** begin EXCERPT PROVIDED **

In the Joint Communiqué on the Establishment of Diplomatic Relations dated January 1, 1979, the United States transferred diplomatic recognition from Taipei to Beijing. The United States reiterated the Shanghai Communiqué's acknowledgment of the PRC position that there is only one China and that Taiwan is a part of China; Beijing acknowledged that the United States would continue to carry on commercial, cultural, and other unofficial contacts with Taiwan. The Taiwan Relations Act made the necessary changes in U.S. law to permit unofficial relations with Taiwan to continue.

In addition the severing relations with the Republic of China, the Carter Administration also agreed to unilaterally pull out of the Sino-American Mutual Defense Treaty, withdraw U.S. military personnel from Taiwan, and gradually reduce arms sales to the Republic of China. There was widespread opposition in Congress, notably from Republicans, due to the Republic of China's status as an anti-Communist ally in the Cold War. In Goldwater v. Carter, Barry Goldwater made a failed attempt to stop Carter from terminating the mutual defense treaty.

Arab-Israeli conflict

On October 10, 2007, Brzezinski along with other influential signatories sent a letter to President George W. Bush and Secretary of State Condoleezza Rice titled "Failure Risks Devastating Consequences." The letter was partly an advice and a warning of the failure of an upcoming U.S.-sponsored Middle East conference scheduled for November 2007 between representatives of Israelis and Palestinians. The letter also suggested to engage in "a genuine dialogue with Hamas" rather than to isolate it further.

Ending Soviet détente

Presidential Directive 18 on U.S. National Security, signed early in Carter's term, signaled a fundamental reassessment of the value of détente, and set the United States on a course to quietly end Kissinger's strategy.

Zbigniew Brzezinski played a major role in organizing Jimmy Carter's policies on the Soviet Union as a grand strategy. Brzezinski was a liberal Democrat and a committed anti-communist, favoring social justice while seeing world events in substantially Cold War terms. Additionally, according to Foreign Policy, "Brzezinski’s outlook was anti-Soviet, but he also insisted, like George Kennan before him, on the necessity of cultivating a strong West."

Brzezinski stated that human rights could be used to put the Soviet Union ideologically on the defensive:

I felt strongly that in the U.S.-Soviet competition the appeal of America as a free society could become an important asset, and I saw in human rights an opportunity to put the Soviet Union ideologically on the defensive....by actively pursuing this' commitment we could mobilize far greater global support and focus global attention on the glaring internal weaknesses of the Soviet system.

Brzezinski's policy on Iran was thoroughly connected to the Soviet Union, because it was observed that each coup and revolution in 1979 had advanced Soviet power towards the Persian Gulf. Brzezinski advised President Carter that the United States's "greatest vulnerability" lay on an arc "stretching from Chittagong through Islamabad to Aden." This played a role in the Carter Doctrine.

Nuclear strategy

Presidential Directive 59, "Nuclear Employment Policy", dramatically changed U.S. targeting of nuclear weapons aimed at the Soviet Union. Implemented with the aid of Defense Secretary Harold Brown, this directive officially set the United States on a countervailing strategy.

** end EXCERPT PROVIDED **
** begin ENTRIES **

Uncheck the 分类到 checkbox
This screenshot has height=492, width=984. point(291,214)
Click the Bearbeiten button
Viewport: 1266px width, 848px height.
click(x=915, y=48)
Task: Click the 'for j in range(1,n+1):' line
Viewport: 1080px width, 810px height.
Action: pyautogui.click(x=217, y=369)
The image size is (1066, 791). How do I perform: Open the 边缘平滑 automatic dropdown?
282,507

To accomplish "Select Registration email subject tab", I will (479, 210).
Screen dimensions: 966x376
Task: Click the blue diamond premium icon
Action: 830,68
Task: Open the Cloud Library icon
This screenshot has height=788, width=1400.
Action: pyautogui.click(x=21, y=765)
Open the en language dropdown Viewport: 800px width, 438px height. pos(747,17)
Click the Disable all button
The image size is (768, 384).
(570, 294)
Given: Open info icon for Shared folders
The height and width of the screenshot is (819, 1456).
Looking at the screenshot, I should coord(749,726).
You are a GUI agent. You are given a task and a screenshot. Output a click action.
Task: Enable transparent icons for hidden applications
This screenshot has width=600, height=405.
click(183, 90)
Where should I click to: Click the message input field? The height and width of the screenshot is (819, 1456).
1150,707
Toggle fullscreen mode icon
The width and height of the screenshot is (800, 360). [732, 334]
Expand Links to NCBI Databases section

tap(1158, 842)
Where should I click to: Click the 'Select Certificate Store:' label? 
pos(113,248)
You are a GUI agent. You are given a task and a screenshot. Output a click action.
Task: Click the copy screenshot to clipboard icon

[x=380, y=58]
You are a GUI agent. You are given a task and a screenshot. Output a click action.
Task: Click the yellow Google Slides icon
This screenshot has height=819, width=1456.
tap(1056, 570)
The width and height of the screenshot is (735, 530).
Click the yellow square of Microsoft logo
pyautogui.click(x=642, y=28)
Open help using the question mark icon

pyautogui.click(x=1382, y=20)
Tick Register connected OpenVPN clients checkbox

** end ENTRIES **

◆ YOUR TASKS ◆
1. In the excerpt on Carter-era foreign policy, what date does the Joint Communiqué on the Establishment of Diplomatic Relations bear?
2. From the excerpt on Carter-era foreign policy, quote the stretch from "Brzezinski stated that" through "the Carter Doctrine.".

◆ RESULTS FOR THE EXERCISE ◆
1. January 1, 1979

2.
Brzezinski stated that human rights could be used to put the Soviet Union ideologically on the defensive:

I felt strongly that in the U.S.-Soviet competition the appeal of America as a free society could become an important asset, and I saw in human rights an opportunity to put the Soviet Union ideologically on the defensive....by actively pursuing this' commitment we could mobilize far greater global support and focus global attention on the glaring internal weaknesses of the Soviet system.

Brzezinski's policy on Iran was thoroughly connected to the Soviet Union, because it was observed that each coup and revolution in 1979 had advanced Soviet power towards the Persian Gulf. Brzezinski advised President Carter that the United States's "greatest vulnerability" lay on an arc "stretching from Chittagong through Islamabad to Aden." This played a role in the Carter Doctrine.